His much criticised Job Retention Bonus has been abandoned, and his anxiety about taxpayers money keeping workers in jobs that are no longer viable seems to have vanished.
On Thursday the chancellor extended the original furlough scheme - which was due to end at the end of October - until March next year. He also made more money available for the Self-Employment Income Support Scheme.This is a big charge of direction.
Rishi Sunak’s strategy of targeting financial support at closed businesses and jobs which have a future when this crisis ends has been replaced by a blanket approach of the sort he unveiled in haste just before the first lockdown in March.

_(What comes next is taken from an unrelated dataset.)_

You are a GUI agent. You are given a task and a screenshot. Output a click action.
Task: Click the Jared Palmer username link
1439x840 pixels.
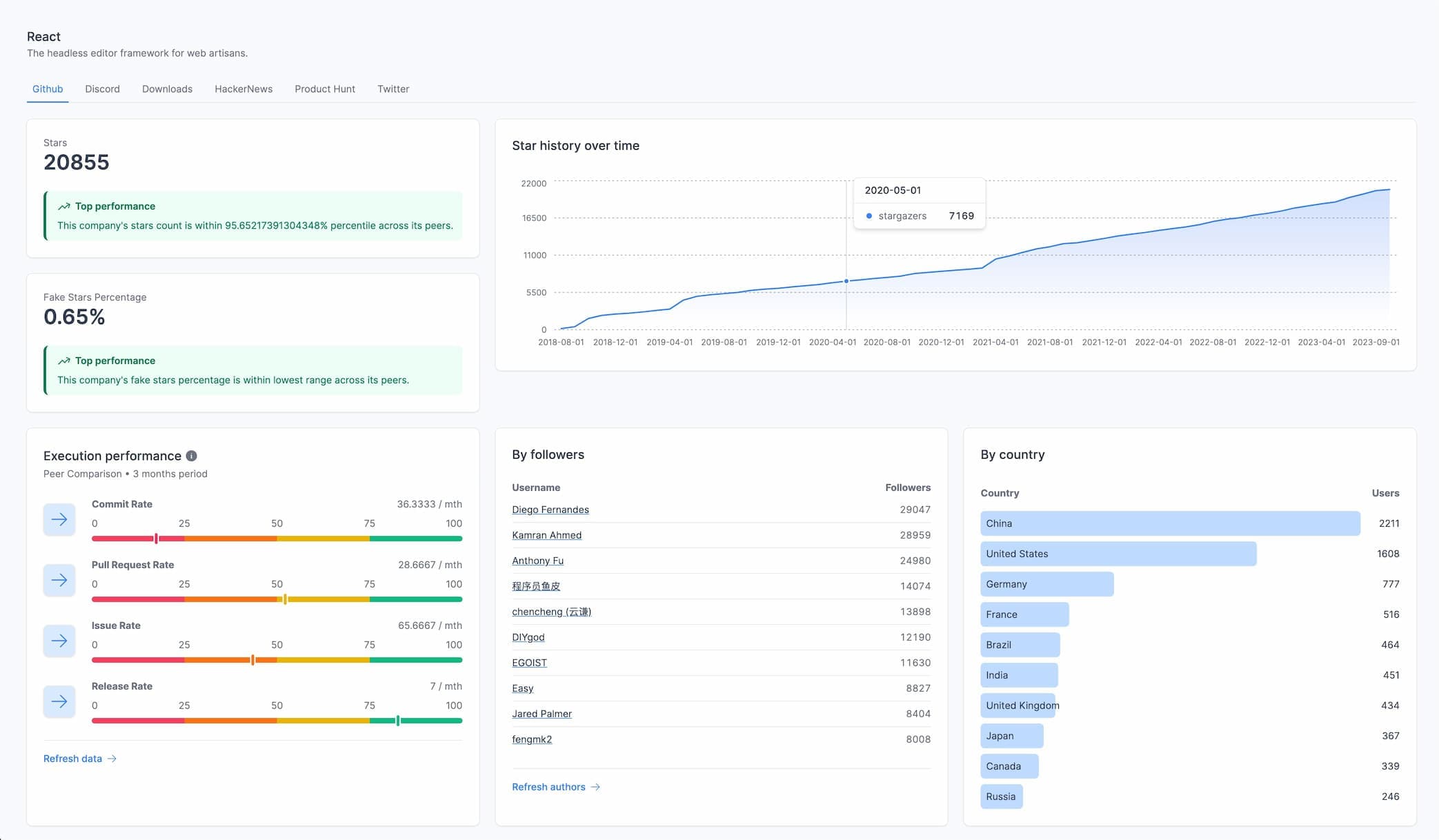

The Resolution Foundation says the move was “inevitable” and that the chancellor should have spotted the need for more decisive action sooner.

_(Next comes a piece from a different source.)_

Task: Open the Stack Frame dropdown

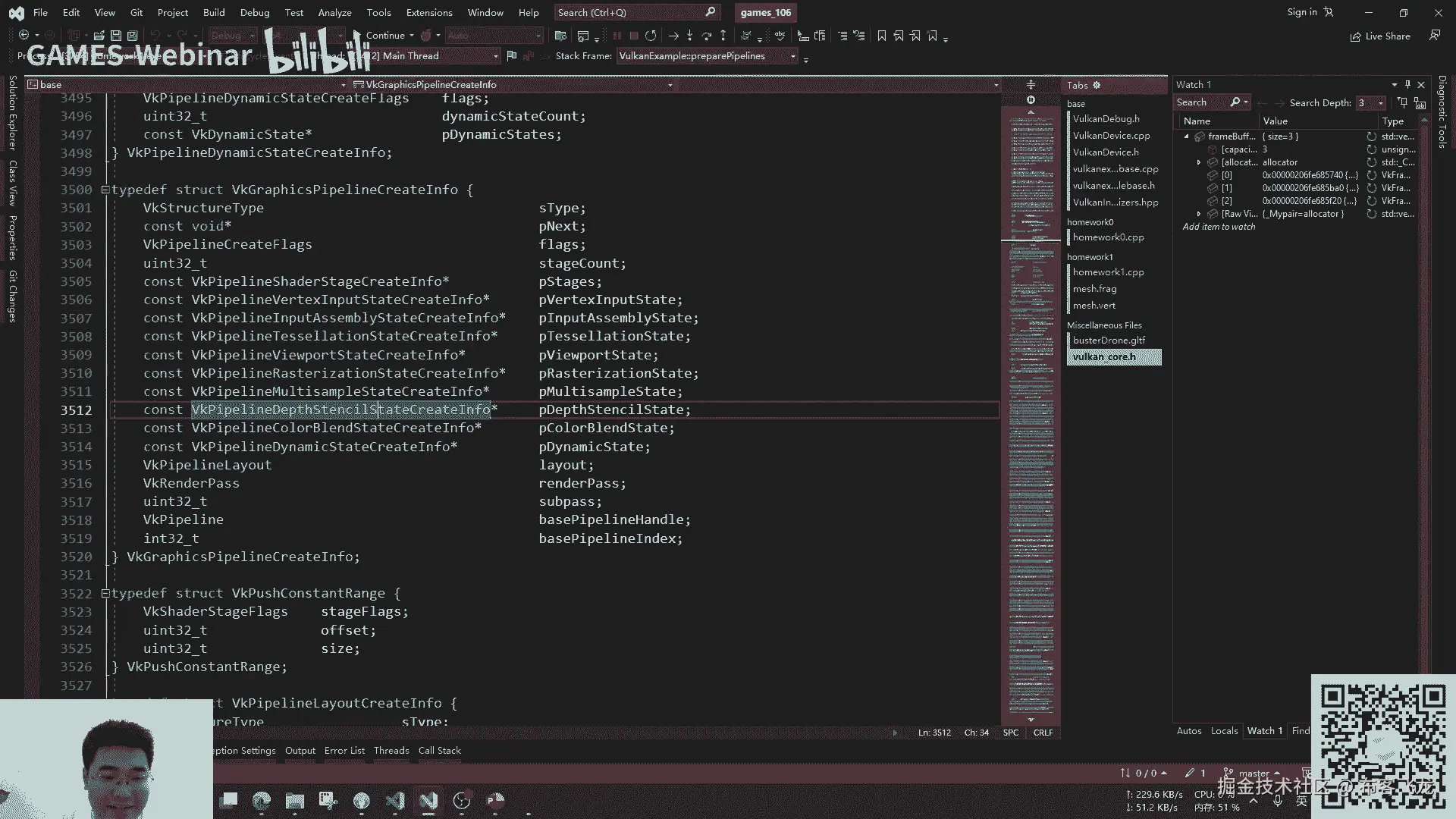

The Bank of England’s assessment is that 5.5 million people will end-up furloughed in November, that’s around one in five private sector employees.
The Resolution Foundation calculates that paying their wages will cost the Treasury £6.2 billion a month, a figure it describes as “huge but necessary”.
The head of the Institute For Fiscal Studies is more critical.
Paul Johnson says he was “taken aback” by the chancellor’s announcement and described the move as “basically a return to March schemes (dreamed up on the hoof in 24 hours) as if nothing has been learnt since”.Mr Johnson agrees there is was a need to extend furlough support for the duration of lockdown but believes the chancellor has gone further than he needed to and that money will be wasted as a result.“Some of the self-employed are getting no support at all, while others getting more than need,” Johnson told ITV News.
“And among employees there will be significant number jobs where people on furlough long period and then the jobs will disappear.”
The chancellor insists he was reacting to the worsening economic outlook and says he wants to offer businesses “security through the winter”.
There may be other motivations too.Rushi Sunak may be worried that the virus will prove hard to contain and that further lockdowns may be necessary.
He may be “pump-priming” - protecting the incomes of furloughed workers in the hope they will spend with gusto when the lockdowns finally lift.The chancellor may have one eye on Brexit.
The Bank of England warned on Thursday that the recovery in the New Year would be held back by disruption caused when we leave the Customs Union and the Single Market.It assumes the government will agree a free trade agreement with the EU but warns that 30% are not ready for the new rules which will take effect on 1 January.The governor, Andrew Bailey, warned that if the government fails to agree a trade deal the economic damage would be even greater.